We talked for a while, about rent (weird), and about "motherfucker" landlords. I made a case for my landlord not being a motherfucker, as she raises my rent less than 4% each year, and Tax agreed that, yes, she was anything but a motherfucker for that. We exchanged goodbyes, and he didn't even ask me for "a little help" or, as he usually phrases it, "a little extra today." Maybe it's because I hadn't showered yet, and was covered in soot.

Ten minutes later, after depositing my fortune in The Gotham City Amalgamated Bank, I found myself in a coffee shop, drawn along through my day by rituals of which I'm no longer conscious. The new issue of STAY FREE!, a Brooklyln-based magazine, was resting in a pile on the coffee shop's floor, deposited beneath bulletins advertising creative non-fiction workshops ("an open and trusting environment!") and Bikram Yoga for Preemies. I picked up a copy of the magazine because its glossy surface reflected light and appeared shiny and, henceforth, compelled me to touch it. The cover read, "AMERICAN GENTRIFIER" and featured a photograph of a very white Brooklyn couple with their baby, and their baby's Baby Bjorn con-strapment. It was obviously a parody of white people living in Brooklyn, photographed by other white people living in Brooklyn, with editorial by even more white people living in Brooklyn. I immediately recognized the "father" in the photograph as someone I've met several times at bars, and every time I meet him I make him tell me the name of that plastic mouthpiece instrument with a tiny piano keyboard along its body. And each time he gives me a different, wrong answer. (Last time it was "Toonophone" or something equally inane.)
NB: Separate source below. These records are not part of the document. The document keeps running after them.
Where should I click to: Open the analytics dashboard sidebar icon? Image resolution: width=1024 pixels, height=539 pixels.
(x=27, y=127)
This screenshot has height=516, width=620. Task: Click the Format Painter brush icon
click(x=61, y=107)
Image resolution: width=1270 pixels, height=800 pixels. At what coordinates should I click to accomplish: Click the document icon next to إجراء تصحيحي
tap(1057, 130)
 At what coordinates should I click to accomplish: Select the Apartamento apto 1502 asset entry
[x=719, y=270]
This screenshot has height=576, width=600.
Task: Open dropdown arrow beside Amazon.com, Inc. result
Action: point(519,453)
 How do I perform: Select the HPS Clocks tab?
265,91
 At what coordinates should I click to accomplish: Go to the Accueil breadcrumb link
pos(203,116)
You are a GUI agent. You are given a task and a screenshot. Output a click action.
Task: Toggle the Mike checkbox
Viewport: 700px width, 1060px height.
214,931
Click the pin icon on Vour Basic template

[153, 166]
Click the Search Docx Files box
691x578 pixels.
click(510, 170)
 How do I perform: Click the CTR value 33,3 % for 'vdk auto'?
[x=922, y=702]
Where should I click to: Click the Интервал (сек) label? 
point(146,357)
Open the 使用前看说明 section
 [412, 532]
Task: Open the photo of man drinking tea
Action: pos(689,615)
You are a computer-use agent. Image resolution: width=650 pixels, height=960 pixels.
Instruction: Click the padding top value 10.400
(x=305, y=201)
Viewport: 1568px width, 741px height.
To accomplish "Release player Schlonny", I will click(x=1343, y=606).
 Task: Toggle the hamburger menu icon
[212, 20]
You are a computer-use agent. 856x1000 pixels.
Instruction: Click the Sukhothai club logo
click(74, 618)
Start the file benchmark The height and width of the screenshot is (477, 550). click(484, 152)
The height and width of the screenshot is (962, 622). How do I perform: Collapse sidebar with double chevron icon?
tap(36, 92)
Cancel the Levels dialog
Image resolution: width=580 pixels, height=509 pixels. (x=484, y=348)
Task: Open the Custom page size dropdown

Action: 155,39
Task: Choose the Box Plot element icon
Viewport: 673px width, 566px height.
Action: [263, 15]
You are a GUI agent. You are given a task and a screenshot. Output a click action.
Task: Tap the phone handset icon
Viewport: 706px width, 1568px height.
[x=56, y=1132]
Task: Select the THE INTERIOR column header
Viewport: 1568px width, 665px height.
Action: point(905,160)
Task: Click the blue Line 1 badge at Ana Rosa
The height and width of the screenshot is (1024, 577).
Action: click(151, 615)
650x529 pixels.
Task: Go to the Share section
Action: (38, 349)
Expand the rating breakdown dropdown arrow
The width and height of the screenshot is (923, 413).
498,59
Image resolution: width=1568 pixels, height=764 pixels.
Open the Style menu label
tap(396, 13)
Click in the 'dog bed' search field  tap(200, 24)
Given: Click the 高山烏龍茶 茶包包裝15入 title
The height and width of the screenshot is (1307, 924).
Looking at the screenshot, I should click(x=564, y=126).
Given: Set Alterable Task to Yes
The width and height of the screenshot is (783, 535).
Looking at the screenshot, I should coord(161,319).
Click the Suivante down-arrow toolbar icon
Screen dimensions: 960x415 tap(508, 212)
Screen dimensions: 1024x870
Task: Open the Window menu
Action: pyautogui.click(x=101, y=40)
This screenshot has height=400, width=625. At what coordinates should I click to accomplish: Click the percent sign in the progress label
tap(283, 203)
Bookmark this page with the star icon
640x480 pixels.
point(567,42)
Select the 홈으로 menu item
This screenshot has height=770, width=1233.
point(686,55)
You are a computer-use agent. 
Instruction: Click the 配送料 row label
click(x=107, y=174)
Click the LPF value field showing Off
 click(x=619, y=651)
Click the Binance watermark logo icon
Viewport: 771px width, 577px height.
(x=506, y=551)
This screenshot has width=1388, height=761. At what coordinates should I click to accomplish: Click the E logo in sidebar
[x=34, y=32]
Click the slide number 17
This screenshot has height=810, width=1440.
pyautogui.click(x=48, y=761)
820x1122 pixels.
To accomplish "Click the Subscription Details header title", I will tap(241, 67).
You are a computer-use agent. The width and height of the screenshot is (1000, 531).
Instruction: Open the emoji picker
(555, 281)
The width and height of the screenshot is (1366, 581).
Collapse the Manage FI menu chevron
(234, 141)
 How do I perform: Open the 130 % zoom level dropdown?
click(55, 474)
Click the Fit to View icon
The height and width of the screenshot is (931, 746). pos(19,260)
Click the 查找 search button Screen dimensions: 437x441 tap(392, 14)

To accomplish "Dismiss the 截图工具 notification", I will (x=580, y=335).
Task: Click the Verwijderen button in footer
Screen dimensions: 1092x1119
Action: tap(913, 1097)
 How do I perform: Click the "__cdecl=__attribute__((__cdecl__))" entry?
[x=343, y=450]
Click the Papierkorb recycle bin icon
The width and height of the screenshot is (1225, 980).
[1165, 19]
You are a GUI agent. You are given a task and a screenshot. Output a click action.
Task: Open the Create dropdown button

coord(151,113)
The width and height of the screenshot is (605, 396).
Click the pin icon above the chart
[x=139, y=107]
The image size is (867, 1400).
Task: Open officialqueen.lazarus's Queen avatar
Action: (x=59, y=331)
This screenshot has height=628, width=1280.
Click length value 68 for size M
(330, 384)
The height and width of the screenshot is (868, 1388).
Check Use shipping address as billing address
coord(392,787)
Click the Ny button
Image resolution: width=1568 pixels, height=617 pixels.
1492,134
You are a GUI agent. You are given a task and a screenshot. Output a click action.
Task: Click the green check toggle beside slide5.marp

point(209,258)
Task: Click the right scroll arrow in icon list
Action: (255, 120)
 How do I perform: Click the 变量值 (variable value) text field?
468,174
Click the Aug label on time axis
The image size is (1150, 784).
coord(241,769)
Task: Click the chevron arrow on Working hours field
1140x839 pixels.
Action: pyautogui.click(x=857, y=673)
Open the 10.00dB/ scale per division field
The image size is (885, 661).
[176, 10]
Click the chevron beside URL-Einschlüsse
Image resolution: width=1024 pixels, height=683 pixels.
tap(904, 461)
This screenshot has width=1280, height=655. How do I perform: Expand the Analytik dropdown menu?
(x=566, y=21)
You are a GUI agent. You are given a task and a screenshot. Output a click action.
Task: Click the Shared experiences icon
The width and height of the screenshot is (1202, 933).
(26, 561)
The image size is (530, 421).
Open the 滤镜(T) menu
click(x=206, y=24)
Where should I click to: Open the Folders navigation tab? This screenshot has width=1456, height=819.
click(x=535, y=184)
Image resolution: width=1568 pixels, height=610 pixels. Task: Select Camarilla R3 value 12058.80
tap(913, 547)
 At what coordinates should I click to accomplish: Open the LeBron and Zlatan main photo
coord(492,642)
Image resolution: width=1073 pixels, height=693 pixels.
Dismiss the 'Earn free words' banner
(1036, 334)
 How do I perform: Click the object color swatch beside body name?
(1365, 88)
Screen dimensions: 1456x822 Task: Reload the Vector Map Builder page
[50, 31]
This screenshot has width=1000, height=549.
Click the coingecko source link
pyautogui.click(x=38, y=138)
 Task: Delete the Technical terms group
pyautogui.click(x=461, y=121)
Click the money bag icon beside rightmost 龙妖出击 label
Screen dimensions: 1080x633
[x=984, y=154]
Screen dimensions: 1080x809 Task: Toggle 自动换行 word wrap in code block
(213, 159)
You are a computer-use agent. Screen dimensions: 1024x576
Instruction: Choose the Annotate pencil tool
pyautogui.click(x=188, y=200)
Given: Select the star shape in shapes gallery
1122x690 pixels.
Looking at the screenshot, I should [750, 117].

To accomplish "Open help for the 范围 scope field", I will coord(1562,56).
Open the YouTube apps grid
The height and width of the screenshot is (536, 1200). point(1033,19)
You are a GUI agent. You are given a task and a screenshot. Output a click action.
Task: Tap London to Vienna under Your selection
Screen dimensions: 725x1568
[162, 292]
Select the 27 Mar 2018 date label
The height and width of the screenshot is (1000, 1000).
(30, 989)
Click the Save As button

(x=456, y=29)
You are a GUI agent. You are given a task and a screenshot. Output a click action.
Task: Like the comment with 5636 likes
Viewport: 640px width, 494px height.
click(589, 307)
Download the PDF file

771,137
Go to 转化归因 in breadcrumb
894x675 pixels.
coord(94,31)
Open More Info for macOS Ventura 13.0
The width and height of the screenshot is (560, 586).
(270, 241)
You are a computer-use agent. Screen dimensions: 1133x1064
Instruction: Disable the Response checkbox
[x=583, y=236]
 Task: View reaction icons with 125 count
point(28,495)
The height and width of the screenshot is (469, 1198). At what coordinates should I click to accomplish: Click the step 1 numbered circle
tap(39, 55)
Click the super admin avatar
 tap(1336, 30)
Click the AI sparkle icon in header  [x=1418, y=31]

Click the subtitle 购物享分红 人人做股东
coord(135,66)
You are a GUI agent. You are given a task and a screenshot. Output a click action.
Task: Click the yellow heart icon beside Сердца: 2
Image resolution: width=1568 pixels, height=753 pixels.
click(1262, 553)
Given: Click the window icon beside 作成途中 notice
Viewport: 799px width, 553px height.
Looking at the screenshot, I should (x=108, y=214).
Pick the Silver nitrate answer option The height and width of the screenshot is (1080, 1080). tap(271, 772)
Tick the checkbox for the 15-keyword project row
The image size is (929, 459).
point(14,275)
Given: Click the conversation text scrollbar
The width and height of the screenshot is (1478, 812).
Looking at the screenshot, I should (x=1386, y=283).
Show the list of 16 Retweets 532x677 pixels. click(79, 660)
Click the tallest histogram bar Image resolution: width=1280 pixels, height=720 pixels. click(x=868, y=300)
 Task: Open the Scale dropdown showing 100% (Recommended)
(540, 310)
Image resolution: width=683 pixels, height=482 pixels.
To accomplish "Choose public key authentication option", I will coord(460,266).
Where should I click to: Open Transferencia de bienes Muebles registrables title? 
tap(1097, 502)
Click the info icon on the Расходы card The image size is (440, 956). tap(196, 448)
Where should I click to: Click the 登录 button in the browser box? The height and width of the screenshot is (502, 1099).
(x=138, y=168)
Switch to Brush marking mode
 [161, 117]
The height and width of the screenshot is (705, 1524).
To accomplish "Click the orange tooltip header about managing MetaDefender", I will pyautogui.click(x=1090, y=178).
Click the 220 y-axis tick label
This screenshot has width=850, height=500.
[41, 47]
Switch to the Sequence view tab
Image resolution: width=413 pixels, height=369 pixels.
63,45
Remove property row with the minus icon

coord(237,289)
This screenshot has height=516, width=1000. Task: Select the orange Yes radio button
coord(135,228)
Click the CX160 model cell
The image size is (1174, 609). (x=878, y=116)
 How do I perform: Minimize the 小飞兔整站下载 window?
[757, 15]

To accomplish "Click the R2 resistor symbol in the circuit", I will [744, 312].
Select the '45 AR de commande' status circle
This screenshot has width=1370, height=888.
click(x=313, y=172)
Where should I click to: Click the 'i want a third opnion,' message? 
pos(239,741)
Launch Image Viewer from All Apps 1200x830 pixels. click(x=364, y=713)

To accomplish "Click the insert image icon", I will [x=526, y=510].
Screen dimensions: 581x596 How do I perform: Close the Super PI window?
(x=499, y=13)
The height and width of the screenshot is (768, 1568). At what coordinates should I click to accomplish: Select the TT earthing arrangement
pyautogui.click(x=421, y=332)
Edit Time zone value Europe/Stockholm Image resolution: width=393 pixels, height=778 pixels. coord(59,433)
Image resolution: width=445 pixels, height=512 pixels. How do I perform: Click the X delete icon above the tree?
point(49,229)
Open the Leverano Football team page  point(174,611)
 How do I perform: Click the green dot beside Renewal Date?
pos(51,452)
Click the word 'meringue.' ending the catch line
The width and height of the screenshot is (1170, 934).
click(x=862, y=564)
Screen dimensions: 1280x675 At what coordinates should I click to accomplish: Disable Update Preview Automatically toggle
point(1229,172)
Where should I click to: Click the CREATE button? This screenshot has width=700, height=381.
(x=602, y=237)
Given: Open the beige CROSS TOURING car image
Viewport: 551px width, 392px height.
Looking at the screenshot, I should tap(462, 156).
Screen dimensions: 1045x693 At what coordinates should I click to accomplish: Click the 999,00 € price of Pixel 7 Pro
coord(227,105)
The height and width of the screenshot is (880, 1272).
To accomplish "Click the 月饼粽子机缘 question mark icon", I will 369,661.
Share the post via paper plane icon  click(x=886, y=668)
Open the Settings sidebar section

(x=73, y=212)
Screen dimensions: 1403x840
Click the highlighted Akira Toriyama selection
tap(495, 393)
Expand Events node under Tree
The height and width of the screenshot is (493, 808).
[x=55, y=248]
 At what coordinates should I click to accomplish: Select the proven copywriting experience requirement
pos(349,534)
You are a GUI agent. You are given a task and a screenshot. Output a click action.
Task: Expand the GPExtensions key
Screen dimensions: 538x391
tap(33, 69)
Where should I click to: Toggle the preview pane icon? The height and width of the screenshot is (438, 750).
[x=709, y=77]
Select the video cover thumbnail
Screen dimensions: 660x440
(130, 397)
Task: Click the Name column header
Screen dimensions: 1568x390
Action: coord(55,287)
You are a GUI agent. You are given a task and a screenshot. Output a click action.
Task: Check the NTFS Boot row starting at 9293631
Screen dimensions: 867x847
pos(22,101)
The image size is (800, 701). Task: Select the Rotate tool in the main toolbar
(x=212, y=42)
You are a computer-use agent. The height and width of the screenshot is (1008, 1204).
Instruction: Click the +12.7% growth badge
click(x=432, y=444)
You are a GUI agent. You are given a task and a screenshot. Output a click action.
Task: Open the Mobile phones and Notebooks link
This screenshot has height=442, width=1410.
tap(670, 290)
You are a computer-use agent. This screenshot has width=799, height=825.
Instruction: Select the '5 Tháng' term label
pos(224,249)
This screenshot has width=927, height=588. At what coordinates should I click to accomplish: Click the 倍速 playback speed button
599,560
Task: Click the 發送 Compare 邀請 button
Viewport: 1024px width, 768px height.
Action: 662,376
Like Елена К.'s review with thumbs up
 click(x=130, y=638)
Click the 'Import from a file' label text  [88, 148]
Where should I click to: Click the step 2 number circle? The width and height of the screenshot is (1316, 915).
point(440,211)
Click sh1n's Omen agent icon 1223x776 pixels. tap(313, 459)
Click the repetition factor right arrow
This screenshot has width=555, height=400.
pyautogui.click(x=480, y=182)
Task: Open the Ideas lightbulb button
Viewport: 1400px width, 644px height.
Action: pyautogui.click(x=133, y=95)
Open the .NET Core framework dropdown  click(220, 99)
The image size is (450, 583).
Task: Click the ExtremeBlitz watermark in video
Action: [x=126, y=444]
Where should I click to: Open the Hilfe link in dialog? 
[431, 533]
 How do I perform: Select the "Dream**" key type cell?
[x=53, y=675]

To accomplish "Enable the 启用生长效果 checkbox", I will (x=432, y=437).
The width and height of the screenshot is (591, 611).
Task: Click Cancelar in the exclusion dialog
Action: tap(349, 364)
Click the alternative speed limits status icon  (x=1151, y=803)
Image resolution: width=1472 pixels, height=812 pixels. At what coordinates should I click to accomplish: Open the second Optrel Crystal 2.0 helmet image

I thought it was interesting that I knew the model in the photo and, further, thought it was interesting that I knew one of the contributing photographers. And even further, thought it was interesting that one of the features contained pictures, taken by this photographer, of a comedian I know, and in the picture he was seated in a local bar I know maybe just a little too well. Then I flipped the magazine over, and saw that STAY FREE! has a second cover – there's a name for this in publishing (i think it's "toonophone") – and on that second cover, all by itself, was the giant, dentally incomplete grinning face of Tax. My Tax!

His name is Jake Greene, and he is a real man. Also, that arrest story was apparently true, but he did not commit the crime. He was basically profiled for being a consistent figure in the neighborhood and was never even placed in a police line-up. After three years in the can (yes, i said it), his sentence was reversed and on the heels of that symbolic apology came a big apology check from the city for over one hundred thousand dollars. Unfortunately, Tax spent the entire sum on taffy and root beer popsicles, and now he's back on the corner.

Tomorrow I'm going to ask him to autograph the magazine, and see if he's got any of that taffy left.